We collect and process the minimum personal information strictly necessary to provide the synchronisation Service. This includes:

CROXSYNC explicitly does not collect, store, or process the following:

• File content — all documents, drawings, photos, and other files remain exclusively within your Procore and SharePoint accounts at all times
• Passwords or credentials — CROXSYNC uses OAuth 2.0 exclusively; no third-party credentials are ever entered into or stored by CROXSYNC
• Payment card details — no billing system is active during beta; no payment or financial data of any kind is collected or stored
• SMS opt-in data or phone numbers — CROXSYNC does not operate any SMS messaging service
• Biometric data, health data, or any special category data as defined under UK/EU GDPR
• Data in excess of what is strictly necessary for the delivery of synchronisation functionality
• Customer Data for the purpose of training, fine-tuning, benchmarking, or otherwise improving any machine learning or artificial intelligence system

Personal information collected by CROXSYNC is used solely for the following purposes:

• Authenticating your account and maintaining a secure session
• Establishing and maintaining OAuth 2.0 connections to your Procore and Microsoft SharePoint accounts
• Comparing file metadata across connected platforms to identify synchronisation actions required
• Performing authorised file transfers between Procore and SharePoint on your behalf
• Maintaining sync history and audit logs accessible to you as the account holder
• Responding to support requests and communicating material service updates
• Monitoring and improving platform reliability, security, and performance during the beta phase

CROXSYNC employs a streaming-first architecture specifically designed to ensure that file content never persists on our infrastructure. When a file transfer is performed:

• Files are transferred incrementally — each segment is downloaded from the source and immediately uploaded to the destination without being held in full
• No complete file is assembled, buffered, or retained on CROXSYNC servers at any point during or after a transfer
• Upon completion of each transfer, no file data whatsoever remains on CROXSYNC infrastructure
• Only the metadata record (file name, size, timestamp, platform-assigned ID) is retained for sync state management and audit purposes

CROXSYNC currently integrates with the following third-party platforms:

• Procore — a construction management platform operated by Procore Technologies, Inc. CROXSYNC is a verified Procore Connected App.
• Microsoft SharePoint — a cloud collaboration platform forming part of Microsoft 365, operated by Microsoft Corporation. CROXSYNC is a verified Microsoft publisher.
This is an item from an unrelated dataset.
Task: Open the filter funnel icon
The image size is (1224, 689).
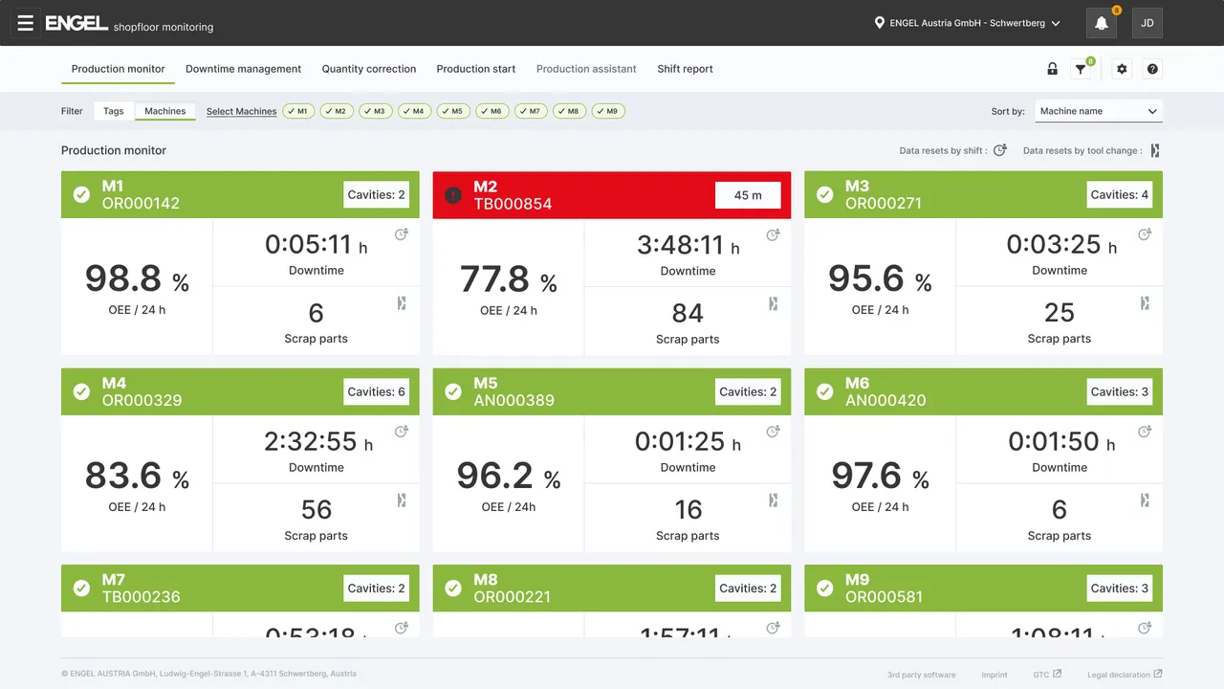Action: click(1081, 69)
By connecting a third-party service through CROXSYNC, you:

• Expressly authorise CROXSYNC to access and interact with that service on your behalf via its OAuth 2.0 authorisation flow
• Confirm that you are a duly authorised user of that third-party platform and hold a valid subscription or licence to use it
• Acknowledge that the third-party platform's own terms of service and privacy policy govern that platform's handling of your data independently of CROXSYNC
• Acknowledge that OAuth access tokens are stored by CROXSYNC in encrypted form
• Acknowledge that CROXSYNC requests only the minimum API scopes and permissions strictly required to perform synchronisation

All personal data and Customer Data processed by CROXSYNC is stored exclusively within the European Union.

• No Customer Data is stored, replicated, or transferred outside the European Union without prior explicit disclosure and, where required, your consent
• All data in transit between CROXSYNC and third-party APIs (Procore, Microsoft) is encrypted via TLS 1.2 or higher
• All data at rest is encrypted at the infrastructure level in addition to application-level encryption of OAuth tokens

CROXSYNC employs reasonable and appropriate technical, administrative, and organisational safeguards to protect personal information and Customer Data against misuse, interference, loss, unauthorised access, modification, and disclosure:

• OAuth 2.0 authentication exclusively — no third-party passwords, credentials, or secrets are stored by CROXSYNC
• OAuth access tokens encrypted at rest using AES-256-GCM
• TLS encryption enforced on all connections — no data is transmitted in plaintext
• Role-based access controls — Customer Data is accessible only to the authenticated account holder
• Technical controls to prevent unauthorised webhook access and sync loop exploitation
• API credentials maintained in strict confidence and not exposed in any public-facing system
• Ongoing security review and vulnerability assessment as part of the beta development process

CROXSYNC will not disclose your personal information or Customer Data to any third party except in the following limited circumstances:

• Authorised cloud infrastructure providers acting as data processors under our instruction, bound by data processing agreements and EU data protection standards
• Professional or legal advisers — where strictly necessary for legal compliance or the defence of legal claims
• Regulatory authorities — where disclosure is required by applicable law or court order

CROXSYNC uses cookies for two distinct purposes:

• Session management (essential) — strictly necessary cookies used to authenticate your session and maintain your login state. These cannot be disabled without impairing core platform functionality.
• Analytics (non-essential) — Google Analytics 4 is used to understand platform usage, identify performance issues, and guide product improvements. Analytics cookies are loaded only after you provide explicit informed consent via the cookie consent banner displayed on first visit.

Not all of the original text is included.